**Excerpt to read**.
I suggested that he bake some corn bread to go with the chili, and after some coaching, he has become an expert on that recipe as well, and he makes a wonderful cranberry raisin pie. Thanks to Chris, we are very well fed, even if we don’t bag a lot of bucks.

Chili, like many soups and stews, tastes even better when it has had a chance to cool and be reheated. Chris now makes his chili on the Friday before the season opens Saturday morning, so the chili is perfect for lunch on opening day. Speaking from years of experience, I can say that it makes a delicious Sunday lunch too.

INGREDIENTS:

4 lbs. chili meat
1/2 – 3/4 cup vegetable oil
3 cups beer
16 oz. can tomato sauce
2 medium onions (about 3 1/2 inch diameter)
2 medium green bell peppers
10 – 12 cloves garlic
2 tsp. oregano
2 tsp. cumin
1/2 cup chili powder
1/8 – 1/2 tsp. cayenne
2 tsp. salt
1 tsp. sugar
8 – 10 medium jalapeño peppers

PROCEDURE:

Ask your butcher to coarsely grind four pounds of lean beef chuck. Cut off the stem and root ends and the dry outer skins of the onions. Wash and quarter the bell peppers and remove the stems, seeds and white membranes. Chop the onions and peppers into about a quarter-inch dice and set them aside in a bowl. You should have about two cups of each.

Cut off the root ends and remove the papery outer skins of the garlic cloves. Mince the cloves and add them to the bowl of onions and peppers.

Wash and cut off the stems of the jalapeño peppers. Slice the peppers lengthwise into quarters and remove the seeds and white membranes. Slice the peppers into quarter-inch pieces and set them aside in a separate small bowl.

Put about a third cup of vegetable oil into a large skillet. Add the chili meat and put the pan over moderate heat. Use a wooden spoon to break up the meat and stir it until the meat is lightly browned. It should be gray but not crisped.

Use a slotted spoon to transfer the meat to a Dutch oven or soup pot, leaving the liquid in the skillet. Add the beer and tomato sauce to the meat and put the pot over low heat to begin cooking.

Put the onions, peppers and garlic into the skillet with the liquid left over from browning the meat. Add a quarter cup of oil (or a bit more if the meat was very lean) and bring the vegetables to a simmer over moderate heat. Stir in the salt, sugar and spices along with the jalapeño peppers, reduce the heat and simmer very slowly for about half an hour.

**Dataset records**.
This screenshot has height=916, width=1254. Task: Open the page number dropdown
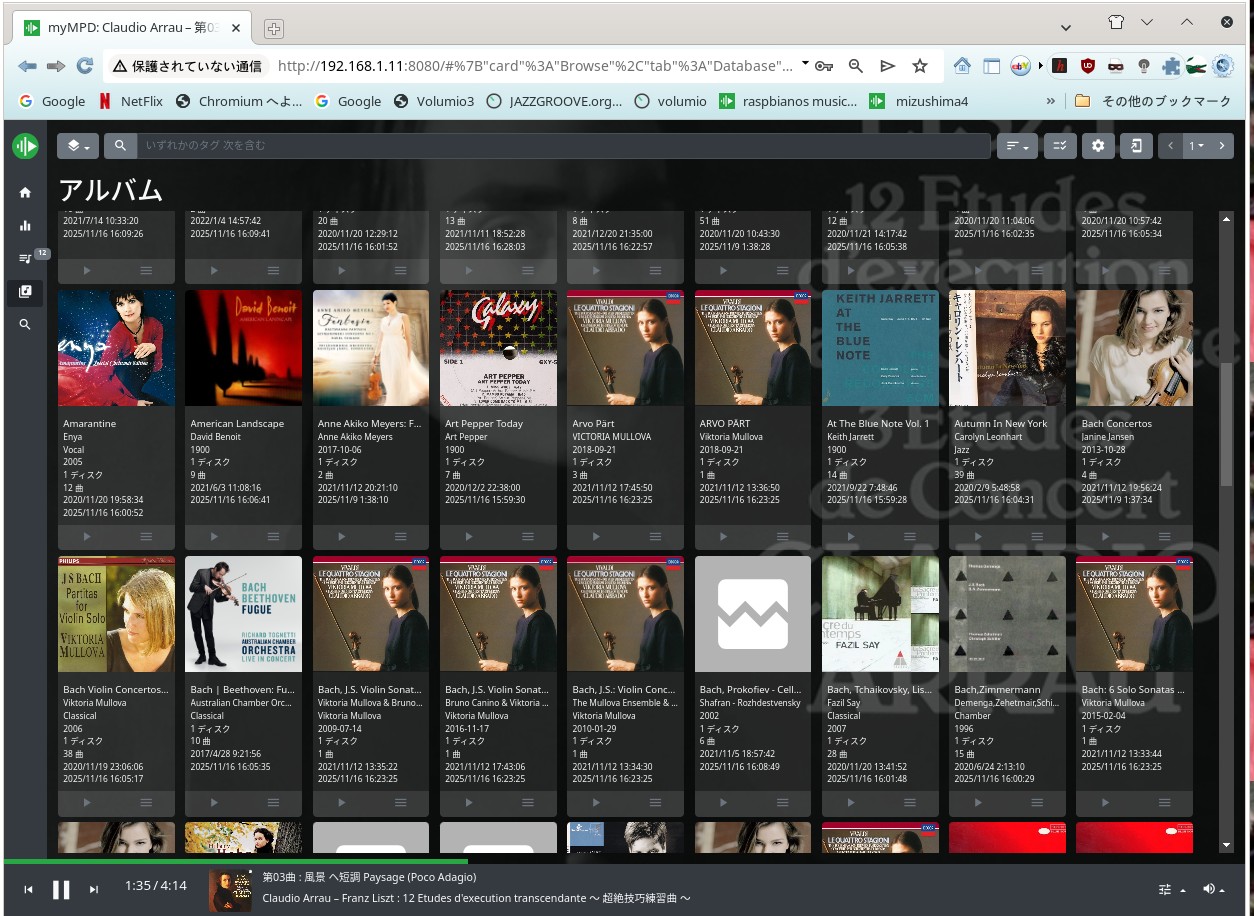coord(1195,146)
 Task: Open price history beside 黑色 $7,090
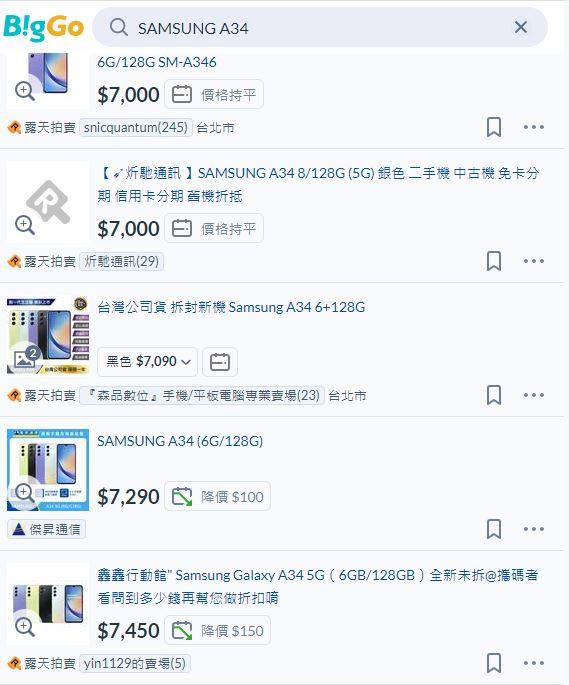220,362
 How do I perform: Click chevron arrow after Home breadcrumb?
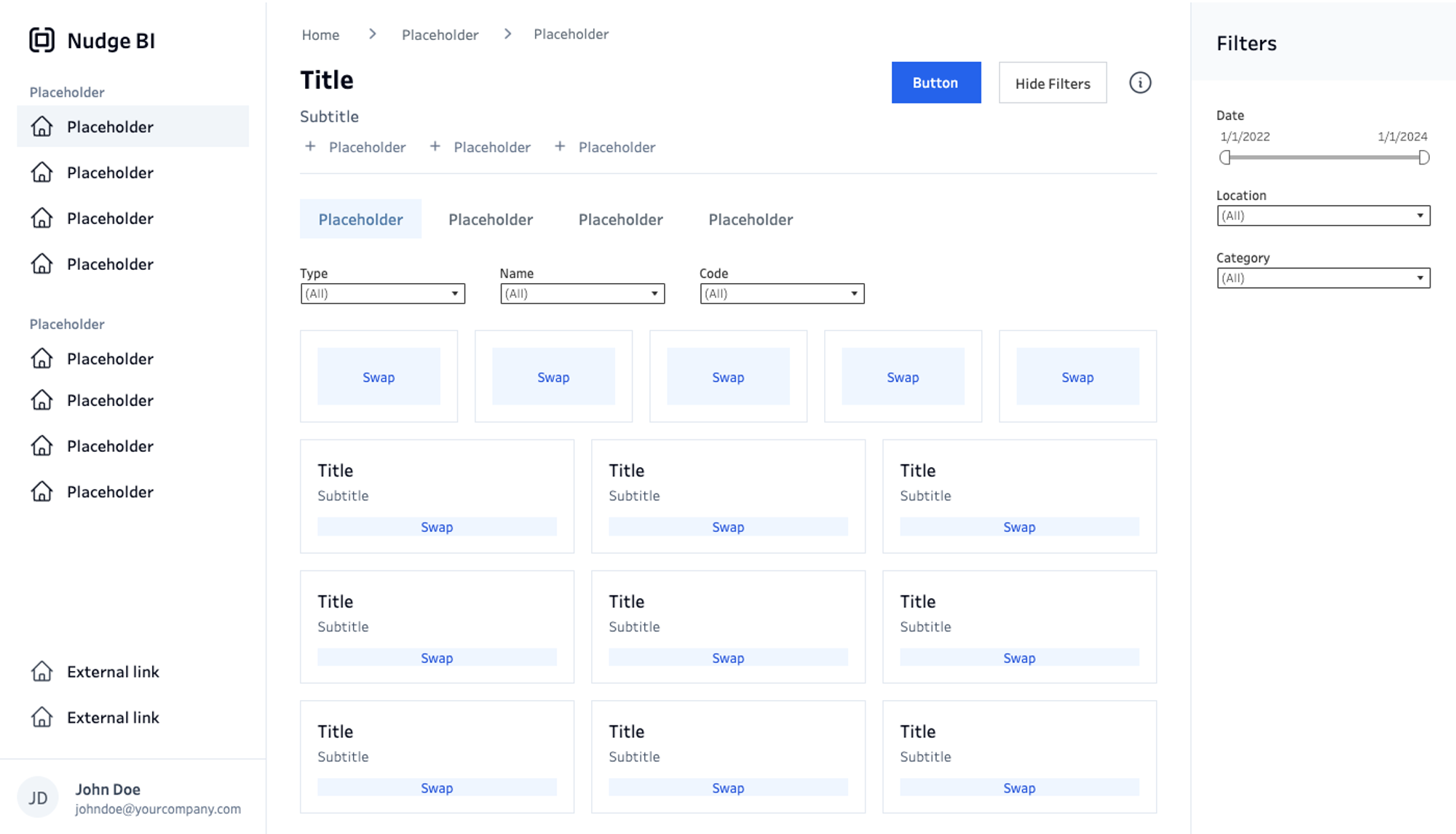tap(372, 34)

**Parts of the exercise**.
1 - Extract the passage from the chili recipe starting with "Ask your butcher" and going on through "separate small bowl.".
2 - Rewrite the records starting with the line with "How do I perform: Click" and going on through the end of the records, with "chevron arrow" replaced by "arrow icon" and all else unchanged. Please leave the pictures out.

**Expected results**.
1 -
Ask your butcher to coarsely grind four pounds of lean beef chuck. Cut off the stem and root ends and the dry outer skins of the onions. Wash and quarter the bell peppers and remove the stems, seeds and white membranes. Chop the onions and peppers into about a quarter-inch dice and set them aside in a bowl. You should have about two cups of each.

Cut off the root ends and remove the papery outer skins of the garlic cloves. Mince the cloves and add them to the bowl of onions and peppers.

Wash and cut off the stems of the jalapeño peppers. Slice the peppers lengthwise into quarters and remove the seeds and white membranes. Slice the peppers into quarter-inch pieces and set them aside in a separate small bowl.

2 -
 How do I perform: Click arrow icon after Home breadcrumb?
tap(372, 34)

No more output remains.